Audrey received a very interesting letter yesterday. More precisely, she received back a letter she wrote and sent in November of 2004. Yes, that’s right. Almost four years later she received back the letter unopened, with the notice “unable to forward.” Where was it for 3 ½ years? I don’t know. But what’s important is what Audrey wrote in the letter. It’s about 10 months after her husband, Larry’s dad, Don, died, that she is writing the letter. She writes, “I miss Don so much and it will be one year Feb. 3rd [that he died]. I’m having a hard time trying to get along by myself after almost 63 years [of marriage]! Sue [to whom she’s writing], I hope you have found a buyer for your place, but keep praying (I am!) and the Lord’s time is always the best time. We get used to having things go our way, but God only knows what we need.”

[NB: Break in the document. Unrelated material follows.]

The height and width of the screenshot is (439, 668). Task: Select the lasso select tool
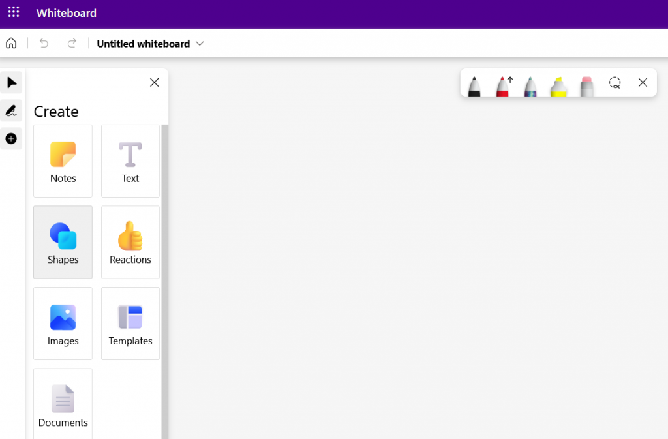pyautogui.click(x=615, y=83)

As Larry and I read the letter, we grieved for the woman that Audrey used to be. In less than four years, the woman who wrote that letter has been replaced by a woman who questions God’s timing in causing her to live so long and who now believes that the memory loss she has about so much of her life was caused while being in the hospital after Don tried to kill her because he wanted to get her money. And he tried to kill her after he killed his own wife in order to marry her. All of course is not true.
It sounds convoluted but that’s what brain disease does (Lewy-Bodies dementia with paranoia, delusions and hallucinations). These stories of her past are a part of her delusions.
As I grieved that we could no longer know the women who wrote the letter, I heard (I think from the Lord) “return to your first love.” Audrey won’t ever be able to return to the first love she had for Don. But I can return to my first love for the Lord. I can be enthusiastic and grateful as when I first came to know him 40 years ago.
Revelation 2:4 reminds us, “’But I have this against you, that you have left your first love.” I want to make sure I keep that.